A NEW £20 million “super recycling centre” could be built in Hampshire under new plans.

The Chronicle understands civic leaders are targeting land in the borough of Eastleigh to host a centralised waste disposal facility – known as a material recovery centre (MRF).

Civic chiefs say the all-in-one facility could help reduce the cost of waste disposal across Hampshire and boost the county’s poor recycling rates.

It could also allow residents across Hampshire to recycle materials such as yoghurt pots, meat trays and possibly even glass as part of their kerbside collections.

Early talks have begun, with Hampshire, Southampton and Portsmouth councils all pledging their financial support to the scheme if it proves to be viable.

Councillor Rob Humby, executive member for environment and transport at Hampshire County Council, said: “We are exploring options for the future of waste infrastructure in Hampshire with all our partners.

“Should plans for a new MRF progress, the expectation is that Hampshire would be able to increase the range of recyclable materials accepted.

“This in turn has the potential to improve recycling rates and reduce the overall costs of disposing of waste.”

Councillor Humby insisted that no final decision had been taken on a so-called ‘super MRF’.

According to a report, civic chiefs were considering closing the county’s two current MRF centres – in Alton and Portsmouth – in place of one centralised facility. Although the report did not give details of potential savings or locations, it did suggest the scheme would reduce expenditure in the long term.

The report also suggested that the building of a new centralised facility would allow the two current centres to remain open while construction takes place.
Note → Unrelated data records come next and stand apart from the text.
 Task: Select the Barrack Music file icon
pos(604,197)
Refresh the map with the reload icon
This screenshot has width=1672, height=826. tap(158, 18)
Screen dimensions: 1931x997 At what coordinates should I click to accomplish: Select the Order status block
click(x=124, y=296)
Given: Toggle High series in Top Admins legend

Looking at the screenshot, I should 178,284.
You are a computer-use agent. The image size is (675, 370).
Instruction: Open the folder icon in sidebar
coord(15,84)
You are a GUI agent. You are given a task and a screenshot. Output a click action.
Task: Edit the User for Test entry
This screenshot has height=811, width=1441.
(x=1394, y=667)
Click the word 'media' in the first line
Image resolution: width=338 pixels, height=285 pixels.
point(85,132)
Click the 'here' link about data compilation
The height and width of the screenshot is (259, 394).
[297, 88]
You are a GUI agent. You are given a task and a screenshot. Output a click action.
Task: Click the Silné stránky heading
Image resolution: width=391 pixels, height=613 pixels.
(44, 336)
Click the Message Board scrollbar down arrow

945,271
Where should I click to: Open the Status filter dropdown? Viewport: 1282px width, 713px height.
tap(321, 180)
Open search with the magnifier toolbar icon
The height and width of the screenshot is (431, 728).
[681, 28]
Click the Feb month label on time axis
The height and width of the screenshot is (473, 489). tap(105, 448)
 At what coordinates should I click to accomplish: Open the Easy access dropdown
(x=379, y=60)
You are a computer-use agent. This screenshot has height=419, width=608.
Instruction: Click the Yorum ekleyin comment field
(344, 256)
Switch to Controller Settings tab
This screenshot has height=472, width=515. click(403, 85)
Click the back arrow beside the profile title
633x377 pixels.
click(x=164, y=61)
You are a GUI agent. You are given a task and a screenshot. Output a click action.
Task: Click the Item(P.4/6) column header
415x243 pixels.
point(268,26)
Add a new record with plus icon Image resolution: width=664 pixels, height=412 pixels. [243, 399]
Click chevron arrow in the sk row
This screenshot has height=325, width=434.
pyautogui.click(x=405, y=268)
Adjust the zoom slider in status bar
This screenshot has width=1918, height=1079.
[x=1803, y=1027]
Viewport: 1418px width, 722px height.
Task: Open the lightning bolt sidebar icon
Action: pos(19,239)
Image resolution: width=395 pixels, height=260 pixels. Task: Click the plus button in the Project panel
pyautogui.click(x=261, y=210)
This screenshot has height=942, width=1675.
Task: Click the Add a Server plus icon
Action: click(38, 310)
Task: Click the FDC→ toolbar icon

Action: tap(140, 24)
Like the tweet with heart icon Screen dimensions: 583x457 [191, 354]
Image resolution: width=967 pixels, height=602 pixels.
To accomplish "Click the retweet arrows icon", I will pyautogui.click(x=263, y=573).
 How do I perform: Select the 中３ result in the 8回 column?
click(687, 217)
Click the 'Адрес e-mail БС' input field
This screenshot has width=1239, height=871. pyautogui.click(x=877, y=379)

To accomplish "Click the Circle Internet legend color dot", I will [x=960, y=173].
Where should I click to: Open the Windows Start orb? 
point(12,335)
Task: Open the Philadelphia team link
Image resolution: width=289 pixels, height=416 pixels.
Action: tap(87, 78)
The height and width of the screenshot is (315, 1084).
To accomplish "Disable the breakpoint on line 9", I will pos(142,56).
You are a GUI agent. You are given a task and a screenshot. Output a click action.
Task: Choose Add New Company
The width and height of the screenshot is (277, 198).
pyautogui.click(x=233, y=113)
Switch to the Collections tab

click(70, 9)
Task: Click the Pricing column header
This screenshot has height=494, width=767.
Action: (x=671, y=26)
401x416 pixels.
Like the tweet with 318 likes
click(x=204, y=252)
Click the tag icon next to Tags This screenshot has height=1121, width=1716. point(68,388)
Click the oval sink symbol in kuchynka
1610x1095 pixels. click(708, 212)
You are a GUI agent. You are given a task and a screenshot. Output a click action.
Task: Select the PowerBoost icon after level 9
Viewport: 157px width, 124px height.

The council predicted this could save £7.5 million a year compared with other options, including revamping the current sites, due to the cost of paying to use other facilities while the work takes place.

The cost of a new single facility was thought to be around £20 million – with Hampshire pledging up to £14 million, and Southampton and Portsmouth footing the remaining £6 million

Civic chiefs hope a single facility will also boost recycling rates across Hampshire.

In 2015-2016, just 39 per cent of waste in the Hampshire authority area was recycled – lower than neighbouring West Sussex, Wiltshire and half the rate of Dorset.

In Southampton and Portsmouth, the figure was just 27 per cent and 23 per cent respectively.